- No necesitamos tener legiones de demonios para acudir a Jesús, ésta carne duele bastante suficiénte para acudir a su presencia, mientras estémos en éste mundo sufriremos. El Señor dijo que en el mundo tendríamos aflixión, y es totalmente cierto. Creo que necesitamos ser limpios, no porque andémos sucios, sinó que como una herramienta útil siémpre necesita mantenimiento, así también nuestro corazón y nuestro espíritu necesitan mantenimiento, ciertamente aún llegán momentos de tristeza y soledad que nos hieren y necesitámos mantenimiento. Yo, necesito mantenimiento, pues mi carne no deja de dolerme, duele mucho, necesito restauración, pero también soy conciénte de que mi naturaleza espiritual es más fuérte que mi carne, en lo que puedo acudir a mi único sustento. Estoy seguro que de aquí en adelante lo único que dará vida será la palabra de mi Señor, y en mi corazón guardo que el yugo de mi Dios es fácil y la carga de mi Dios es ligera. Con mi Dios tengo esperanza.
- Pues si tenemos dolor o sufrimiento, sabémos a quién acudir... no sólo nos es mostrado el principio; es impresionante cómo usó la fe de aquélla mujer con flujo de sangre, porque su sanidad no tardó nada en llegar, sólamente corrió por ella, lo hizo muy fácil, y éso admiró al Señor. Quién puede arrebatar poder de los cielos si no uno de aquéllos valientes que confía en el Señor...

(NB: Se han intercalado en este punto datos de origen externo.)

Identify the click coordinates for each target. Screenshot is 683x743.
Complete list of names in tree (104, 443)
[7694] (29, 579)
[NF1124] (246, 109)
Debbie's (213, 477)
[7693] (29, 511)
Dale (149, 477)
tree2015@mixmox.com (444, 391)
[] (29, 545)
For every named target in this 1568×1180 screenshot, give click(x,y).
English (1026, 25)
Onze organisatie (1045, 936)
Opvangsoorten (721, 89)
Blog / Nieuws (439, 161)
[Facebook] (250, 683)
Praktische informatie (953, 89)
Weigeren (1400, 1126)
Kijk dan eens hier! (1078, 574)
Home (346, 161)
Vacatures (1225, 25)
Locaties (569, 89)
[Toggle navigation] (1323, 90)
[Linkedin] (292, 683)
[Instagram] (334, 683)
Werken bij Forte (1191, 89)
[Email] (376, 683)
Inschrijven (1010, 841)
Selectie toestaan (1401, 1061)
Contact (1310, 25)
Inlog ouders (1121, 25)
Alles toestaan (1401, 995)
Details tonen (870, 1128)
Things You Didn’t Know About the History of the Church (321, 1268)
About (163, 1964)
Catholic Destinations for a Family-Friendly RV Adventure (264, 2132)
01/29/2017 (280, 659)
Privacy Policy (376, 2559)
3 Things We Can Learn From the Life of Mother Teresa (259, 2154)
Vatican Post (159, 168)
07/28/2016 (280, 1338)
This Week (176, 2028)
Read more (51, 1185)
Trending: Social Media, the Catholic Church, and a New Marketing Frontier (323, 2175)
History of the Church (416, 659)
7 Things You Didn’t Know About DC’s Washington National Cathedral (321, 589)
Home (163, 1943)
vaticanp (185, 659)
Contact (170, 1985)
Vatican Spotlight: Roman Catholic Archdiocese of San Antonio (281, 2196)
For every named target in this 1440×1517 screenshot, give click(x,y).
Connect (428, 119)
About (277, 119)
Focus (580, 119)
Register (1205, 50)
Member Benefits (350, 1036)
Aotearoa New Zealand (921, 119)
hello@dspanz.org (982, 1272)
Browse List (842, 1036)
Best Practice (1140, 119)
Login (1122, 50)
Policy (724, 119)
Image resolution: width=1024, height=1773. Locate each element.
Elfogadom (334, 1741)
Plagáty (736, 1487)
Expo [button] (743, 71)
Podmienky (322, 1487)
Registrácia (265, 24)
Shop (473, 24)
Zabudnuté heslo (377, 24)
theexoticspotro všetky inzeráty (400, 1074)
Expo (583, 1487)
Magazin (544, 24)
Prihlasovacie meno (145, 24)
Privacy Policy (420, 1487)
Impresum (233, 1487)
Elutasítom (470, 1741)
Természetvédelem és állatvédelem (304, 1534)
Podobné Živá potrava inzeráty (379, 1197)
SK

- El Señor dijo: No temas, cree solamente. Bueno, creo que lo más difícil es tomar la decisión de confiar en el Señor, luego de éso sólamente hay que creer que Él lo hará. Aquél hombre confió en el Señor, y a pesar del estado de la situación, creyó, y al hacerlo tuvo que ir contra toda la lógica y la razón del momento. Ésto mismo es lo que Dios nos pide CREÉRLE.
Aplicación:
- Dios, libéranos de todo mal, de toda aflixión, libéranos de nosotros mismo, guárdanos, que tengámos valentía y confianza, valor para creérte. Lo pedimos en el nombre de Jesús, El Cristo, nuestro Señor. Amén.